The Australian startup, which pioneered diamond-based quantum technology, said it will develop a joint platform with the Oak Ridge National Laboratory, a large research facility in Tennessee that houses the world’s fastest supercomputer.
The partnership, announced on Thursday, will enable the collaborative development of quantum computing with high-performance computing (HPC), an emerging area that is being pursued at Oak Ridge.
The collaboration is supported by the ACT government and will focus on integrating an on-premises cluster of the startup’s quantum accelerators with US lab’s HPC systems. It aims to test the effectiveness and performance of parallelised quantum computing –multiple quantum processors working together – and Hybrid quantum computing with classical processors.
With the science not settled on the most effective technology for encoding qubits — the basic unit of information used to encode data in quantum computing — integration with classical computing offers a chance to keep testing without settling on a single technology and could deliver boosts to HPC performance for certain applications or algorithms.
A recent Oak Ridge National Laboratory study outlines a potential framework for boosting traditional scientific HPC by leveraging the quantum approach.
It recommends a high-speed network as the best way to connect quantum and classical in HPC infrastructure while identifying which algorithms and applications can take advantage of quantum computing.
Quantum Brilliance will offer up its diamond-based quantum technology for the pursuit.
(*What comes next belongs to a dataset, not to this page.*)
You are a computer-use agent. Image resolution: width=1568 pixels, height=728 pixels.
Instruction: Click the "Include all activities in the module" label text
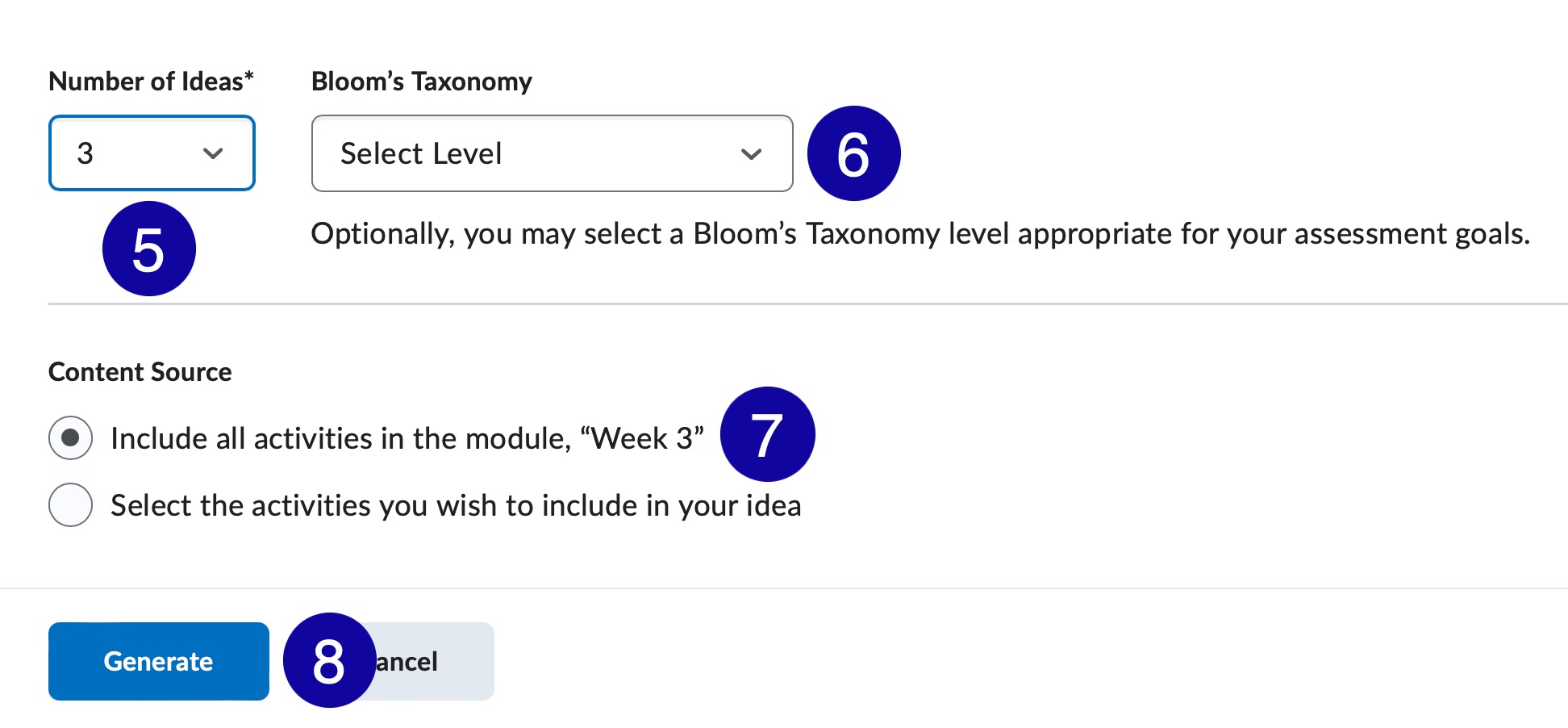tap(407, 439)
The company specialises in diamond quantum materials and small, ruggedised diamond quantum accelerators that operate at room temperature, while competitors have bet big on large heavily cooled machines with far more qubits.
The collaboration will also include new computational methods that exploit parallel and hybrid computing and new software tools, the partners said.
Quantum Brilliance chief executive Mark Luo said the collaboration is a significant step in the startup’s mission to bring quantum computing to practical applications.
“By integrating the world’s first cluster of room-temperature QPUs with Oak Ridge National Laboratory’s leading HPC infrastructure, we aim to demonstrate the benefits of parallel quantum computing,” he said.
“This is a critical milestone towards achieving massively parallelised quantum accelerators, which we believe will be the preferred architecture in HPC centres.”
After being spun out of ANU research in 2019, Quantum Brilliance secured seed funding, including the backing of the Victorian government’s venture fund last year in its US$18 million raise.
Oak Ridge National Laboratory was founded in 1943 and is funded by the US Department of Energy. It houses several of the world’s top supercomputers, including Frontier, ranked as the world’s most powerful.
The lab’s quantum science director Dr Travis Humble said parallel quantum computing has “transformative potential”
Partnering with Quantum Brilliance allows us to explore effective integration with our existing HPC systems, paving the way for groundbreaking advancements that will inform the design of future HPC infrastructure.”